Validity: Validity rules verify the usability of the data (for example, regarding data format, data content or attribute relations). The default results are Valid and Invalid.
Uniqueness: Use this dimension to verify that there are no duplicate values and only one instance appears in the dataset. The default results are Unique, Not populated, and Not Unique.
Completeness: Use this dimension to verify that the value field is filled. The default results are Complete and Not complete.
Accuracy: Use this dimension to check whether values are accurate and reflect the true values, for example, based on reference data. The default results are Accurate, No reference available, and Not accurate.
Timeliness: Use this dimension to verify whether data is available at the time it is needed. The default results are Timeliness ok, Minor delay, and Major delay.
Custom: If you have created any custom dimensions, they can also be selected here.

DQ dimensions are fully customizable. Validity, Uniqueness, Accuracy, Completeness, and Timeliness are available by default, but their configuration and results can be changed if required. For more information, see Data Quality Dimensions.

Inputs

Add input attributes by providing names and selecting the data types. Select Add attribute if you require additional fields

Input attributes are abstract at this point. The number of input attributes defined here and their rule logic become available when you assign rules to catalog items.

The attribute names can be as you choose and do not affect the implementation.

If special characters or reserved words are used in input names they must be enclosed in square brackets or publishing fails.

(Optional) Assign terms to the attribute

Assigning terms to input attributes during implementation results in this rule being suggested by the system in the instance an attribute also has this term.
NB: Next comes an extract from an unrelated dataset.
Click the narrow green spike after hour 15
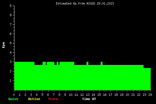 tap(102, 63)
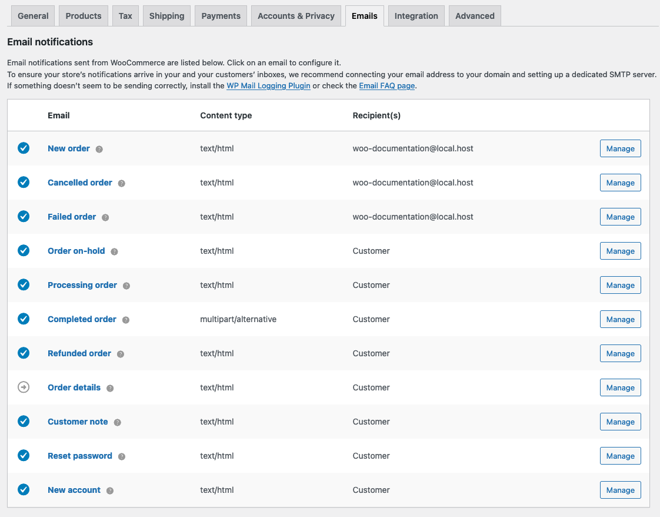Screen dimensions: 660x517
Task: Click the help icon beside New order
Action: 99,148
(Optional) Create Variables from your inputs. Within the Variables section, you can apply a range of transformations to your input attribute. For example, apply the rule conditions only on trimmed versions of string attributes.

To create variables:

Select a name for your variable. To add fields for additional variables, select Add Variable.

As with the input attribute names, choose a meaningful name or leave as default.
Select the attributes on which the transformations are applied. Use the dropdown to select from the list of input attributes - you apply the transformations in the next step.

Alternatively, if you are an advanced user, use the dropdown to select Advanced Expression and define the attribute and the transformations using ONE expression language.

Add transformations using the Add transformation option. The transformations available depend on the data type of the selected attribute: a full list of types and available transformations is provided below.

You can apply multiple transformations to one attribute, but you can only add them in a sensical sequence. For example, if you start with an attribute of data type String and apply the transformation To integer, you can’t then add the Uppercase transformation, as this is only available on string.

For the same reason, you can only remove the last transformation in a sequence at any given time. To remove the transformation, hover over the last transformation and use the x to delete.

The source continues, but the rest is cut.